# WORK ORDER
Filter the entries beneath this task, copying only the lines that hold the word "computer".

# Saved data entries
== == ==

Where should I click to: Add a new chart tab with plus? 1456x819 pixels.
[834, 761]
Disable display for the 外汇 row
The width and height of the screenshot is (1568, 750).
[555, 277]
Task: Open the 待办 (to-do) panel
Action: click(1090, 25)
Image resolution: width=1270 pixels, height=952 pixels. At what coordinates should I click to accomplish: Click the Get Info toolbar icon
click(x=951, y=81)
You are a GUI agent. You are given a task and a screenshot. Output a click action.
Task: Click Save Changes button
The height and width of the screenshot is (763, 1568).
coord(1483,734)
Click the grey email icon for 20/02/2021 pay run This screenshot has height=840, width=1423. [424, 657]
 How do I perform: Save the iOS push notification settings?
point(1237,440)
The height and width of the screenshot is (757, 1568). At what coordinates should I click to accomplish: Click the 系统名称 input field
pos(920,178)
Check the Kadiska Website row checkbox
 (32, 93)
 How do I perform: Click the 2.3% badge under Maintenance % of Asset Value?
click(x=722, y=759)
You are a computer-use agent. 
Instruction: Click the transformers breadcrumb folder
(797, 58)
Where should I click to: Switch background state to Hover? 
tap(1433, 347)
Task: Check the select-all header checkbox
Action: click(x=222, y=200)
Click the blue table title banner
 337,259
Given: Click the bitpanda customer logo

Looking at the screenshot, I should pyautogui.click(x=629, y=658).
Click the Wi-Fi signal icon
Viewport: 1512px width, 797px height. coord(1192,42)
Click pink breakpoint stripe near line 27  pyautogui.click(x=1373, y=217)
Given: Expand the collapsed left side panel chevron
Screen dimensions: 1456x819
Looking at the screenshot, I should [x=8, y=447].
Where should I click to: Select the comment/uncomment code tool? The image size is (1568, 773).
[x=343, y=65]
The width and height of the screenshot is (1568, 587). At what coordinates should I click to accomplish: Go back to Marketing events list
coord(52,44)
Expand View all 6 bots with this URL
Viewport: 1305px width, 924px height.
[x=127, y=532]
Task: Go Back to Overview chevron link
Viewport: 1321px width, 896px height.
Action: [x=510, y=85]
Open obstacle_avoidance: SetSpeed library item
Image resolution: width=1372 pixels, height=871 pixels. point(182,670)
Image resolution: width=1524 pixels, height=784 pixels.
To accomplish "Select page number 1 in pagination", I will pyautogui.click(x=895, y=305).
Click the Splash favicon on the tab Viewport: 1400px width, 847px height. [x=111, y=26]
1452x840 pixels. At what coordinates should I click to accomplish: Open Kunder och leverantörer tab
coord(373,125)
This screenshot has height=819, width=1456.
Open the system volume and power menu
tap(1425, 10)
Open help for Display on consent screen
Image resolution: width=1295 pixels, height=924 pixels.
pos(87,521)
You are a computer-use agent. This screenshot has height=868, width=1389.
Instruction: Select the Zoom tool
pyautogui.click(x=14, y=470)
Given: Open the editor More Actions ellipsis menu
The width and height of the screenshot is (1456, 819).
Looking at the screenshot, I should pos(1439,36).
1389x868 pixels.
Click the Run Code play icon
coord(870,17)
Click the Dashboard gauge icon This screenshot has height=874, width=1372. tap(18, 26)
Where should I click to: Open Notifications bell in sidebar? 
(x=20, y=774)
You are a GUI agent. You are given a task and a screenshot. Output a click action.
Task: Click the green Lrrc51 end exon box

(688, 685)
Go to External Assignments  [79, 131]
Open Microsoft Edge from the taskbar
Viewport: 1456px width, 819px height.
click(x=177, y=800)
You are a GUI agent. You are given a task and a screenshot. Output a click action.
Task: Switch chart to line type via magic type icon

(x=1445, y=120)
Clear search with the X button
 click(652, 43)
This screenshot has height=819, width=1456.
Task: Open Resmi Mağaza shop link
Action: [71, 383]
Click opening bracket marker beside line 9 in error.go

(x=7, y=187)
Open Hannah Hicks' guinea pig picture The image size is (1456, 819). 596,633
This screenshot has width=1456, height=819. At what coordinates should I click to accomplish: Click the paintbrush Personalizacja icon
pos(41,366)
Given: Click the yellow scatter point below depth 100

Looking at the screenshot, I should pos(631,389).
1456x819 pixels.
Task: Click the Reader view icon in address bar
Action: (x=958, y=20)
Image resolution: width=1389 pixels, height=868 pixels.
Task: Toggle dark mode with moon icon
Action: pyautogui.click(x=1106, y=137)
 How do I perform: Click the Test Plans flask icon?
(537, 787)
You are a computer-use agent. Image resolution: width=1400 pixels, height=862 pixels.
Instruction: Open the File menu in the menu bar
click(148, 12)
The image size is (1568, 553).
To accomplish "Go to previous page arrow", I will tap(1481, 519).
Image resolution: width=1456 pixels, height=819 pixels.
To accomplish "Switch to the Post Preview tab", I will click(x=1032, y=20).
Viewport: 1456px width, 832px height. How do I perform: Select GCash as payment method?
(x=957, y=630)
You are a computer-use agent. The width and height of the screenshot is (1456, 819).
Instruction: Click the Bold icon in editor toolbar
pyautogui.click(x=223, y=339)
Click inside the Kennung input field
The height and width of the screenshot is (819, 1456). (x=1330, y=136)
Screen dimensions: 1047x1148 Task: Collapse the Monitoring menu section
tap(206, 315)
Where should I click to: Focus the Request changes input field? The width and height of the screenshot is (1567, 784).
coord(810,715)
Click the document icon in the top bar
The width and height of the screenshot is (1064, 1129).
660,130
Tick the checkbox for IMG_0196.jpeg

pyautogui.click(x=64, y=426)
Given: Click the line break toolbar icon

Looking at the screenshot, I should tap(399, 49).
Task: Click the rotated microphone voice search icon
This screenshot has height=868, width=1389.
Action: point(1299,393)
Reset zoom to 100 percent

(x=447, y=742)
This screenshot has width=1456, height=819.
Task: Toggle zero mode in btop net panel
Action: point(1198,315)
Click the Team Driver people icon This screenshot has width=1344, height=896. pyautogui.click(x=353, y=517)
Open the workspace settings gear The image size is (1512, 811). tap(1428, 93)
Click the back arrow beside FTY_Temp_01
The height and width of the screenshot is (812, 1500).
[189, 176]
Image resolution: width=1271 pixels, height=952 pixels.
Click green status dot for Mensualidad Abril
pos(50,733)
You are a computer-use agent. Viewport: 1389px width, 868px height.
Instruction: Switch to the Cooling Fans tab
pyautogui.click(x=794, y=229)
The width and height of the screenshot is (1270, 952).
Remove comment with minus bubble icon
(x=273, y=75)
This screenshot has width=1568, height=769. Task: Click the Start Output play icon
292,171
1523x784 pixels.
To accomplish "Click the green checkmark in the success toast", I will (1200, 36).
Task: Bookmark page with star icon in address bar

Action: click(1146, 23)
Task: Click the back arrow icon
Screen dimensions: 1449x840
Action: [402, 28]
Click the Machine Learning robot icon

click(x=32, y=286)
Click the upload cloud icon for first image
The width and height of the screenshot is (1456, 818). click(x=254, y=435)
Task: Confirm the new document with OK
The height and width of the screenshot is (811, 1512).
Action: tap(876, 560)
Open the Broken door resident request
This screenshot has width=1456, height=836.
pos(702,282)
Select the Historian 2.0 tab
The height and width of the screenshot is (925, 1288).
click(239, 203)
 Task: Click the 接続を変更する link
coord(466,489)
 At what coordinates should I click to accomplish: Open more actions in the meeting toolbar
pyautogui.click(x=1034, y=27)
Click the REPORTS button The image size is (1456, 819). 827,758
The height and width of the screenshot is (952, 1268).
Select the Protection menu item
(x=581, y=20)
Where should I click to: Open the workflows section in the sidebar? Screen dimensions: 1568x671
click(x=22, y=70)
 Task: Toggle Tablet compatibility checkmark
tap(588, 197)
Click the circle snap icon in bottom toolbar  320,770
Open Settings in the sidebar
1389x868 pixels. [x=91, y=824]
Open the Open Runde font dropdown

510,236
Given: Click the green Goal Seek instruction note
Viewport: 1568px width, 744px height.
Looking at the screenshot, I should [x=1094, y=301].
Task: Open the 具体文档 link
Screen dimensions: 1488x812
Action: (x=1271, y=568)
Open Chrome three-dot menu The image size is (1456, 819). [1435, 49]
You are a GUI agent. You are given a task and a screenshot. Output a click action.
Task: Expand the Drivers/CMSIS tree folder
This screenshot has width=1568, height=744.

== == ==

# ANSWER SECTION
You are a computer-use agent. 
You are a computer-use agent. This screenshot has height=868, width=1389.
You are a computer-use agent. Image resolution: width=1400 pixels, height=862 pixels.
You are a computer-use agent. The width and height of the screenshot is (1456, 819).
You are a computer-use agent. Viewport: 1389px width, 868px height.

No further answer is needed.